The University of Miami Commemorates 50 Years of Desegregation

"On January 13, 1961, USG called for the adoption of a new racial policy without waiting for the board of trustees to act...The board was ready to act and, on January 31, 1961, voted to admit qualified students without regard to race or color beginning in the summer of that year."

Charlton Tebeau

This digital exhibit highlights the pivotal moments of desegregation at the University of Miami. The photographs, newspaper clippings and various documents from the University's Archives trace tentative explorations starting as early as the 1950s to the official desegregation on the main Coral Gables Campus in the 1960s.
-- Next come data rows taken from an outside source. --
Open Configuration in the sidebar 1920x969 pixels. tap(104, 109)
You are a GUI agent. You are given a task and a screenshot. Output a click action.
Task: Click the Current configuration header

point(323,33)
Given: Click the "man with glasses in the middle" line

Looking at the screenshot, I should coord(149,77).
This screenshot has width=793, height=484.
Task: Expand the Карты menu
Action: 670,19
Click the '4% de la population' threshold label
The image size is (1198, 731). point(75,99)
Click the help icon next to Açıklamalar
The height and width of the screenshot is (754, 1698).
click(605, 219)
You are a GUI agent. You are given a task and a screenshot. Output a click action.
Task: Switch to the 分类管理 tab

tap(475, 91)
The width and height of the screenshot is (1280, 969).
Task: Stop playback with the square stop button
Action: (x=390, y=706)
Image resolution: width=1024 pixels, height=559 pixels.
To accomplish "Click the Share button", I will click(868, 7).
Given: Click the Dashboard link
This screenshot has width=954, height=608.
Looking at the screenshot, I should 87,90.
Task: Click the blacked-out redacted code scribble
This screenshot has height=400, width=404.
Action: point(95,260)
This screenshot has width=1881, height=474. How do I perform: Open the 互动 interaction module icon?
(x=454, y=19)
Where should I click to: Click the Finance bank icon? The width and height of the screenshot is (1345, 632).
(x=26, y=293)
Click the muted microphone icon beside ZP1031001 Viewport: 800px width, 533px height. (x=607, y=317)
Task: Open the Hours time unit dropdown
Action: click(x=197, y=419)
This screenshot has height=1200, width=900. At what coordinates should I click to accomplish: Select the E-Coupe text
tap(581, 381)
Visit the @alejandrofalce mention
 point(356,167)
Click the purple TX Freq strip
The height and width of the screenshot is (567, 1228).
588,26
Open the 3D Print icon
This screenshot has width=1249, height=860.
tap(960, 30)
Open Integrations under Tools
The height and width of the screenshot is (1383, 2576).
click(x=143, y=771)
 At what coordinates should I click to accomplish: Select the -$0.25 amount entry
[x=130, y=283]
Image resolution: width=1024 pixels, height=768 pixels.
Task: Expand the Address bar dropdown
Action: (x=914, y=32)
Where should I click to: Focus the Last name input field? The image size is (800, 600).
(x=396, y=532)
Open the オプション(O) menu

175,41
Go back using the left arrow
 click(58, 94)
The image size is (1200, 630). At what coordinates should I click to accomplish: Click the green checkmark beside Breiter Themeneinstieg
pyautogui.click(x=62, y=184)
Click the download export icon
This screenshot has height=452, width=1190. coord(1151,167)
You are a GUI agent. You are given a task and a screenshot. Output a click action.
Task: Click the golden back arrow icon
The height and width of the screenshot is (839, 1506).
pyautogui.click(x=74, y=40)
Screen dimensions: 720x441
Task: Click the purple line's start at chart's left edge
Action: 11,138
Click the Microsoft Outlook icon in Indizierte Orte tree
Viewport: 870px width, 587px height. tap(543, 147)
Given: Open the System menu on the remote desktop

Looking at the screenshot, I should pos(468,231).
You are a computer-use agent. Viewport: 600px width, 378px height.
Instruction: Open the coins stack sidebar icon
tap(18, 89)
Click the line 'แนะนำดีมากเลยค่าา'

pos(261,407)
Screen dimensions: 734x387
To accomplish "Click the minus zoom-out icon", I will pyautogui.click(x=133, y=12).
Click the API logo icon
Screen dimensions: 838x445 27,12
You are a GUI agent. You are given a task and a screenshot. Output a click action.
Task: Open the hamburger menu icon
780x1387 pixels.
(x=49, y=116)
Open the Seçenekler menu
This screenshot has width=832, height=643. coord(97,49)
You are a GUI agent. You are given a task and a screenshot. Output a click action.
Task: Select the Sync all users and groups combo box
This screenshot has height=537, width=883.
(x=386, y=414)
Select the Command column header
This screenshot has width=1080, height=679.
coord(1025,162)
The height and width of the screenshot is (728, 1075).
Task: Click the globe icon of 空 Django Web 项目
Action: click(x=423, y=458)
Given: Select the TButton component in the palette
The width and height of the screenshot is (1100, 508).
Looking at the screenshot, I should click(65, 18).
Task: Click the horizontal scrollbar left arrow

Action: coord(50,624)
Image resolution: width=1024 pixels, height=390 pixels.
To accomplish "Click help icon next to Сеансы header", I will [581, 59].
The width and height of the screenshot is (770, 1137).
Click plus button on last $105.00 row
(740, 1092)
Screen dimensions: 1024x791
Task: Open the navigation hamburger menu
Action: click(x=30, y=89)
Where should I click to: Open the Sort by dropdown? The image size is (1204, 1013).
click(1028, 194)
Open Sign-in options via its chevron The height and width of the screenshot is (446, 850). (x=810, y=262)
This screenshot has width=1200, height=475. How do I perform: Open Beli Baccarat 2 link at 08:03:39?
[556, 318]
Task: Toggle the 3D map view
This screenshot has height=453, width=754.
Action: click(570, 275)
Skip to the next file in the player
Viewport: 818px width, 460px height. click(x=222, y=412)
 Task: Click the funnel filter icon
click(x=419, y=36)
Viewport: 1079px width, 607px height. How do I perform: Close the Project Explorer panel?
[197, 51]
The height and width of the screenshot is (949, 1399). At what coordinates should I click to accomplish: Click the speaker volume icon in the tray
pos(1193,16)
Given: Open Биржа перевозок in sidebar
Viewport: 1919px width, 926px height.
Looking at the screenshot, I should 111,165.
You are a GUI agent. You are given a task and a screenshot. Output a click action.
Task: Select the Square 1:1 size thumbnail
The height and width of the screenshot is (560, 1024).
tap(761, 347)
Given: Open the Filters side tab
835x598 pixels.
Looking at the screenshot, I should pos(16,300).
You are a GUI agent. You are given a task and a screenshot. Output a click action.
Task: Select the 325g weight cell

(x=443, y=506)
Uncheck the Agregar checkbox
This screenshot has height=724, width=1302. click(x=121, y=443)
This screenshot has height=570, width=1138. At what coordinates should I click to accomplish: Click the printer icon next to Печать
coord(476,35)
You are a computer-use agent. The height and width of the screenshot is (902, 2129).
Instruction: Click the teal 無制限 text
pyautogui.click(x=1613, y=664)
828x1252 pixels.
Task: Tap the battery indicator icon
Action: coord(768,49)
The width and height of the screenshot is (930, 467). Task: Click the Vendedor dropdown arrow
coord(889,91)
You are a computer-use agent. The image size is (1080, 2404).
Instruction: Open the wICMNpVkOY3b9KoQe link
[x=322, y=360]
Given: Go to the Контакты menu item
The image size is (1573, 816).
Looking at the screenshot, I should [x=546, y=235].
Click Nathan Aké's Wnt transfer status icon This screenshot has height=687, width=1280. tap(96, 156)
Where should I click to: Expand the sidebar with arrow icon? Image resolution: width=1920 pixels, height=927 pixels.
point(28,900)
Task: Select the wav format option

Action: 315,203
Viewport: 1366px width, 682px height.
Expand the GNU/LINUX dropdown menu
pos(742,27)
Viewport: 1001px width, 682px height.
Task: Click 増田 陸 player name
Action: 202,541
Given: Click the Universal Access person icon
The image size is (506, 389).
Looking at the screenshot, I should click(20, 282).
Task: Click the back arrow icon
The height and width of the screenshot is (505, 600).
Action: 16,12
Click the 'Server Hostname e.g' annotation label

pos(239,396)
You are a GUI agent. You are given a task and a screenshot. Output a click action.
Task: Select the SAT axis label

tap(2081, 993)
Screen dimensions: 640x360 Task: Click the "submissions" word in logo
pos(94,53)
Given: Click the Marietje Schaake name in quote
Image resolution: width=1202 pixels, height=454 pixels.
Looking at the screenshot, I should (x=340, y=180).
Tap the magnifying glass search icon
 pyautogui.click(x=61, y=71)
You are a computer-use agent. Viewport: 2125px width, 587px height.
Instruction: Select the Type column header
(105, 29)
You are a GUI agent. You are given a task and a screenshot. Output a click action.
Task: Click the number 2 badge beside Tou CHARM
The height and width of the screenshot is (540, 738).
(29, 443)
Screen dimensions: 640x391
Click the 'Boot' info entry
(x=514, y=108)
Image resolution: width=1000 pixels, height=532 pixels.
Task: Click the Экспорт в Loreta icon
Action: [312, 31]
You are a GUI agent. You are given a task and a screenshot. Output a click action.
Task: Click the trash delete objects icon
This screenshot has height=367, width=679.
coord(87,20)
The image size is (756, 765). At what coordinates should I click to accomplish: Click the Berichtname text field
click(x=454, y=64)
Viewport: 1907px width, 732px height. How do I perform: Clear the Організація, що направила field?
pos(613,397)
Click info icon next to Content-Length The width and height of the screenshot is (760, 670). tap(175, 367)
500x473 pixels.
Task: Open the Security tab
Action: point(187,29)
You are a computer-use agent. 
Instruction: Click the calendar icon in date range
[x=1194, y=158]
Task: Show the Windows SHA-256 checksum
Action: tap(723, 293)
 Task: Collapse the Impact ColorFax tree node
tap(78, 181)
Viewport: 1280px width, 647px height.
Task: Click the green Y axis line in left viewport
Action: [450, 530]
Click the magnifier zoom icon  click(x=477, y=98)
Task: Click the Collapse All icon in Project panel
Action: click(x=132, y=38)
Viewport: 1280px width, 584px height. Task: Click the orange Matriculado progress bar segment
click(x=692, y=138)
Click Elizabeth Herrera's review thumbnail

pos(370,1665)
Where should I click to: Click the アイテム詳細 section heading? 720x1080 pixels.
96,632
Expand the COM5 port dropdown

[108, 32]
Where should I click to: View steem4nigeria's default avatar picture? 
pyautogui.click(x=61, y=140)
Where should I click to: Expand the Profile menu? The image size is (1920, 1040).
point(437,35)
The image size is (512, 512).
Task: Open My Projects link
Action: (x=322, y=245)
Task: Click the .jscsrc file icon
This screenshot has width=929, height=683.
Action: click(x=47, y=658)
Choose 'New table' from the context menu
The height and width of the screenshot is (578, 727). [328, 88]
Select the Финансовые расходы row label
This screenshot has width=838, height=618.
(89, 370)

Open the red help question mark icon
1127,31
The pursuit of racial equality within educational institutions was a crucial turning point in the history of ideas and their modes of transmission. Desegregation was not only a matter of "allowing" people of color to inhabit the same physical spaces as whites, but also involved curriculum changes, the hiring of "negro" scholars, administrators and diversifying the content of libraries and museums. The progressive shift in the nature of knowledge and its modes of acquisitions is at the heart of institutions of higher learning. Interestingly, course bulletins and departmental records document how the process began with classes offered in education and human relations. Furthermore, organizations such as the United Black Students fought for the desegregation of cultural expressions and sought institutional validation for the intellectual contributions of Africa and its diaspora.